Information security

Design and implementation of the service

The requirements of information security have been addressed in the design and provision of the Suomi.fi Web Service. The production environment of the service is secure, and any integrations and links to the service have been implemented in compliance with the applicable requirements.

The Digital and Population Data Services Agency uses a risk management technique to assess the need to meet information security requirements related to the services and the implementation of information security. In addition, the risks associated with the service are regularly monitored.

The design and provision of the service complies with the legislation on information security and data protection. The planning and implementation of the service takes into account the data security requirements that apply to the processing of personal data. The data security requirements are stricter than those required for protection level IV.

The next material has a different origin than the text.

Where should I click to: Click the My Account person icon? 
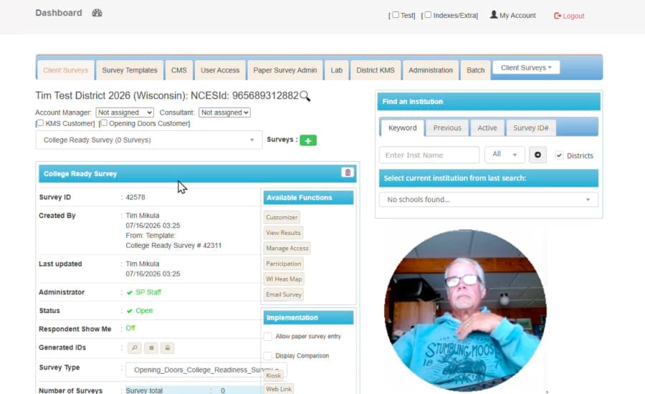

The production environment of the service meets the data security requirements for protection level IV, and pertinent parts of it meet the security requirements for protection level III.

The Digital and Population Data Services Agency carries out regular performance tests. When changes are made to the service, the functionality of the changes and the data security of the service are tested in advance. Testing is also performed to verify the correctness of data combination and the disturbance-free operation of the service during the changes. The Digital and Population Data Services Agency has created a testing plan for the Suomi.fi services.

The service is audited by both the Digital and Population Data Services Agency and external parties.

The usability and reliability of the Service are regularly monitored with reports submitted by the Digital and Population Data Services Agency’s hosting services supplier.